I name my fantasy world just "World" in different languages. As I'm not a philologist or linguist, I just use existing languages in the Middle Ages to represent translations of the actual languages they use.

So my world is "The World", which is logic and you'll find it in every existing culture. The "World", "Large World" or "Wide World".

About nations and cities, I make ethimologies. For example:

The town of Caracador is in an Occitan-speaking region, but the first inhabitants of the area were Celts, forefathers of the Welshmen. So the town was originally called "Stone cut", in middle Welsh being the root for "stone", careg, and for "to cut", which is dor, because it was the first town built on stone in the area. When the Cautans, Romanesque-speakers, conquered the area, they named it Caracador (Carecadorum in Latin), adapting the phonetics. Nevertheless, the Welshmen who live in the north still call the town Careggtor.

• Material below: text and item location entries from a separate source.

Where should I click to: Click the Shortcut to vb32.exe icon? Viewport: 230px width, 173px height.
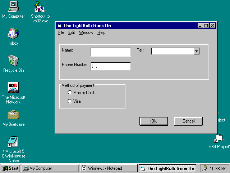click(40, 7)
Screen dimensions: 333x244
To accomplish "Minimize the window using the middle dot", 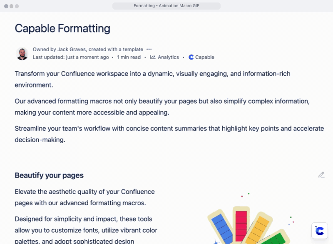I will pyautogui.click(x=12, y=6).
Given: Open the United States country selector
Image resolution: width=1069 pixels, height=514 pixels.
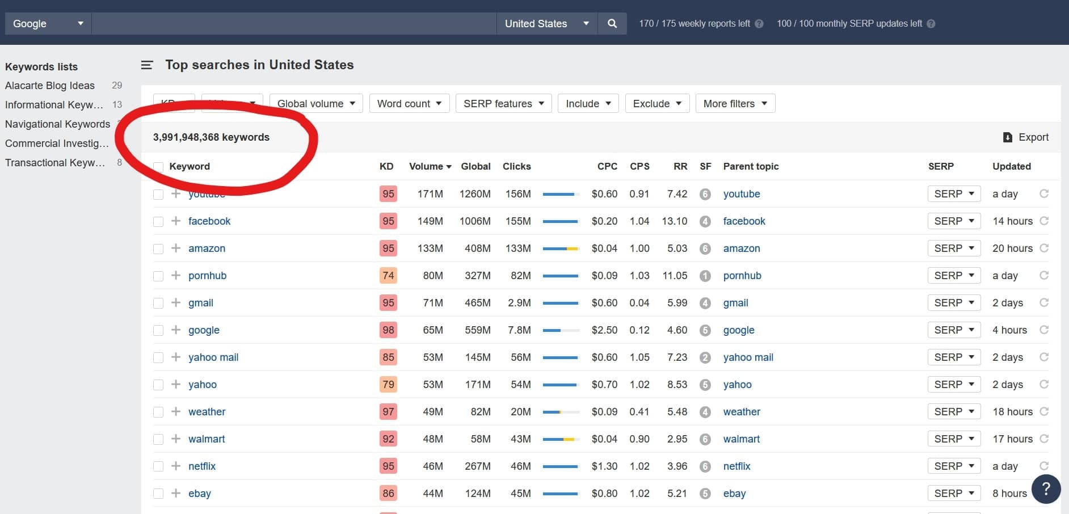Looking at the screenshot, I should coord(546,23).
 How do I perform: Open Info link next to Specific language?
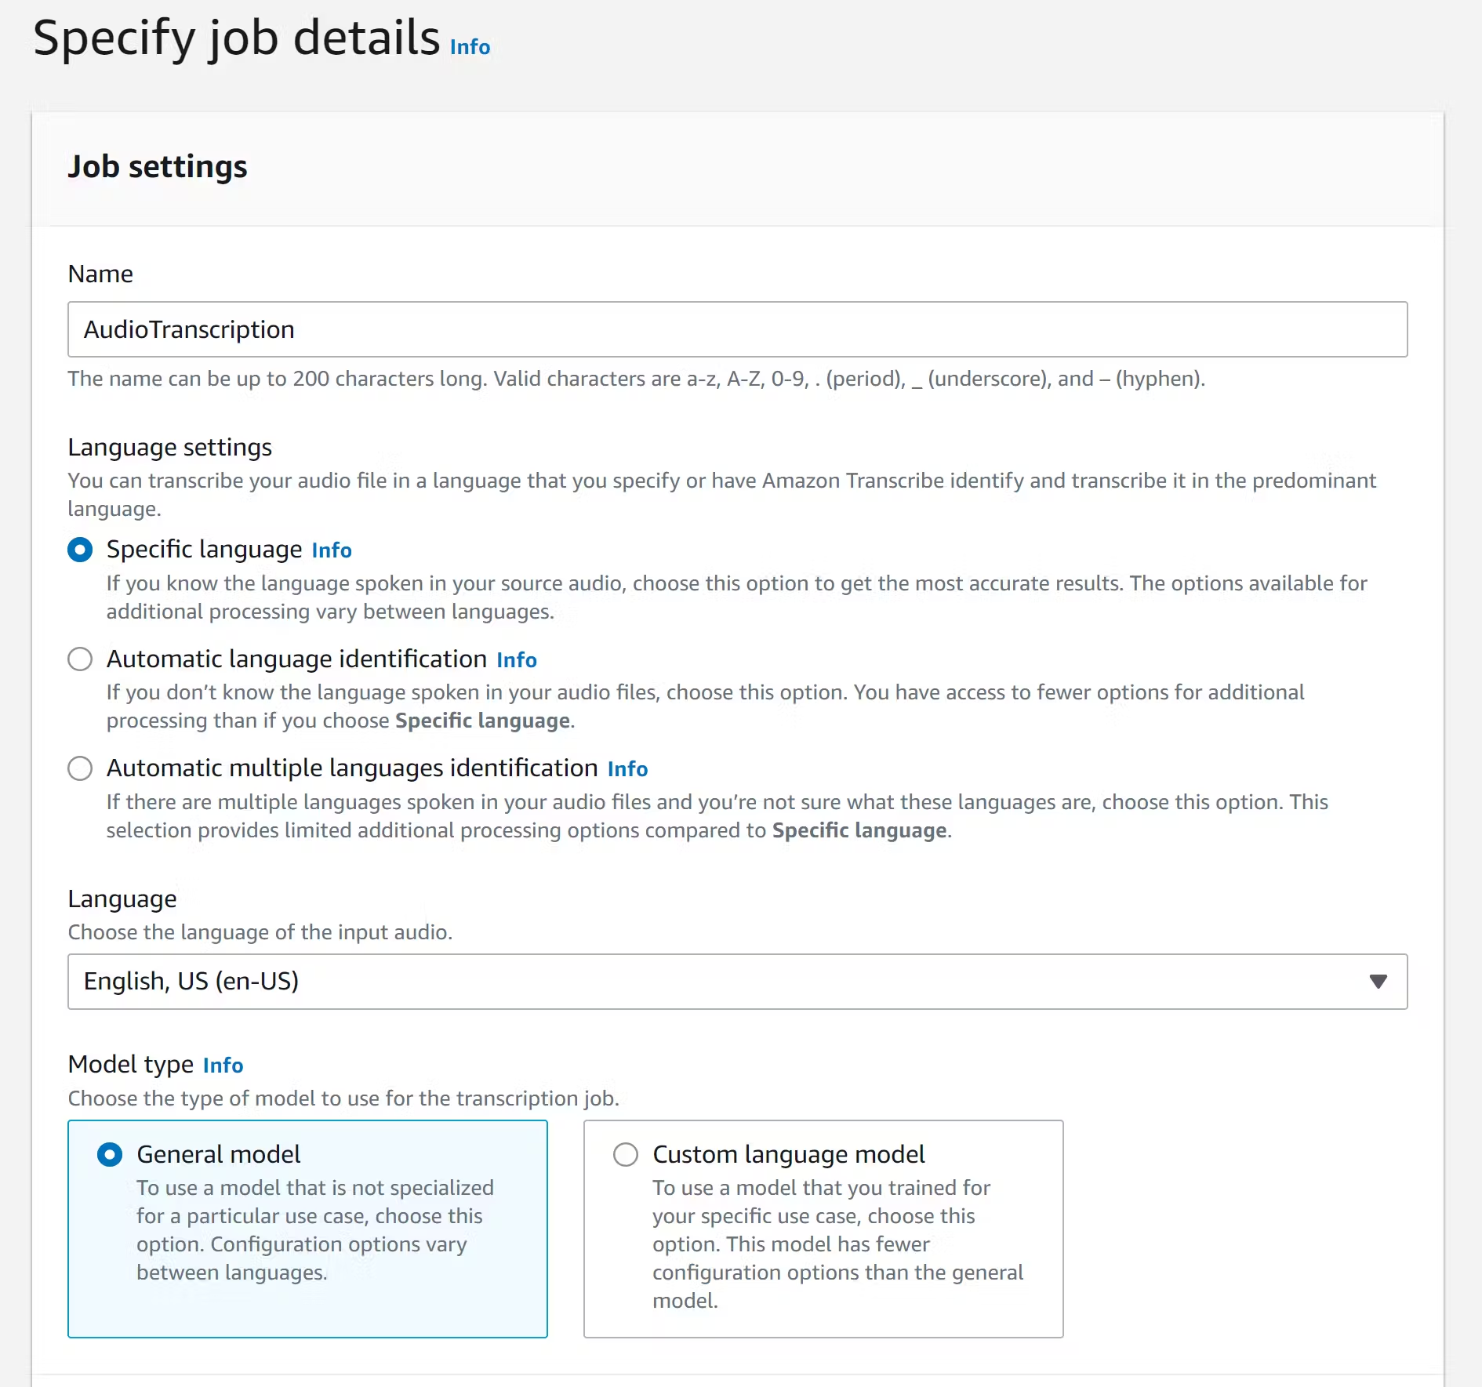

The same with another example: the "Clear Town", which in Cataresque (Occitan) is Ameloder, but in Audrian (Welsh) is Amlymadref.

Etc.

I did this with most of my towns. I don't like making up names which mean nothing just because they're fancy.

***

For in case someone is interested, here's a brief scheme of how toponimy evolves usually:

1) the name means something in the tongue of their first inhabitants/builders, and this something evolves as the inhabitants language changes.
2) Conquerors or new settlers arrive. They name the place with a phoneic adaptation of the original name (Lugdunon in Gaulish -> Lugdunum in Latin, today's Lyon in French) or with a new name (Legio Gemina for today's León, in Spain; Caesarea Augusta for today's Saragossa)
3) New conquerors may adapt the city name to their language phonetics (Iznik, Turkish for the Greek form Nikaia; Estives, Catalan for Greek Thebai) or adapt the meaning of the city to their own language because there's some word with similar phonetics but no meaning relation. Example: Brugge in Flandres was called Brujas (which means "witches") during Spanish occupation (and still today is called that way in Spanish). Legio in northern Hispania derivated his original meaning "Legion" to Spanish "Lion". And now, the coat of arms of the city is a purple lion on silver field.
4) Foreing peoples can name existing places whatever they like (exonyms). Miklagard was the Scandinavian name for Constantinople, today's Istanbul, for a long time. It meant "Great City". Istanbul iself is the Turkish deformation of Greek "Eis tin Polis", meaning "to the City". Constantinople was The City (the biggest city in Europe during most of the Middle Ages). Wales is the Germanic way to say "the Others", because in Welsh it's Cymru. This "walhla-" Germanic root is usual, even for non-Germanic countries. Wallachia would be an exonym meaning also "the others". You'll find it in Wales, Cornwall (the -wall part), Wallonia, Włochy (Polish for Italy), the Gauls (the Romans got the name from a German tribe) even in the word "walnut" (literally Foreigh Nut).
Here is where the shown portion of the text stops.